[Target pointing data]

%%

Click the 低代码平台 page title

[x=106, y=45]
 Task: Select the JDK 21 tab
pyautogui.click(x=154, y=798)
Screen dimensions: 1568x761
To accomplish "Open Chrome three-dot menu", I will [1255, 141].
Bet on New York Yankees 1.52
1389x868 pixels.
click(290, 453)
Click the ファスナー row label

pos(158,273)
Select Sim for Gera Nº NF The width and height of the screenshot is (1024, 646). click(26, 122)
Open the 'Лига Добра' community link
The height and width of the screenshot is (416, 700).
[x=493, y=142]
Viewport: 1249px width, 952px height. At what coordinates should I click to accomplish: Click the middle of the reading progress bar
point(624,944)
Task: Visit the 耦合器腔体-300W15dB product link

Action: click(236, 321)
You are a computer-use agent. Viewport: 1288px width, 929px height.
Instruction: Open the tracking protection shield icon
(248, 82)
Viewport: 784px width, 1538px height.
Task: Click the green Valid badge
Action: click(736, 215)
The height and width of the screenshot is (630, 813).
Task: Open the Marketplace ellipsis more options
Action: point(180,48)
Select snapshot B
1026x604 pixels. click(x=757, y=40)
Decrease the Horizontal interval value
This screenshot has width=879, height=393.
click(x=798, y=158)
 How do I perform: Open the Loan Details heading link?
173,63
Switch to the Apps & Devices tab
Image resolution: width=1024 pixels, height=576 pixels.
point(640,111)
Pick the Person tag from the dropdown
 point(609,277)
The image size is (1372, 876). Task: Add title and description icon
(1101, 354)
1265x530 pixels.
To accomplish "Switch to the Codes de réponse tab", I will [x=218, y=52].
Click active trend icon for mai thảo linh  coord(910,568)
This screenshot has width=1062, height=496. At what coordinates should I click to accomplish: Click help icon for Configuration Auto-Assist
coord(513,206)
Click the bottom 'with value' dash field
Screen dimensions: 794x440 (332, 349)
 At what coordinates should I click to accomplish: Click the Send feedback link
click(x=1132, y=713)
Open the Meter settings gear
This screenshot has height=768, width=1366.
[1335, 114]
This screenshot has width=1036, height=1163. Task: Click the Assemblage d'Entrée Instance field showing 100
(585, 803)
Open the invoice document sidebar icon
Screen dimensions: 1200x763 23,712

%%

# Exercise goal:
Render the data above, from its start through the line containing "pos(158,273)", inclusive, as a Markdown table with the columns Row and Content. Number the rows and leave out blank lines.

# Written reply:
| Row | Content |
|---|---|
| 1 | Click the 低代码平台 page title |
| 2 | [x=106, y=45] |
| 3 |  Task: Select the JDK 21 tab |
| 4 | pyautogui.click(x=154, y=798) |
| 5 | Screen dimensions: 1568x761 |
| 6 | To accomplish "Open Chrome three-dot menu", I will [1255, 141]. |
| 7 | Bet on New York Yankees 1.52 |
| 8 | 1389x868 pixels. |
| 9 | click(290, 453) |
| 10 | Click the ファスナー row label |
| 11 | pos(158,273) |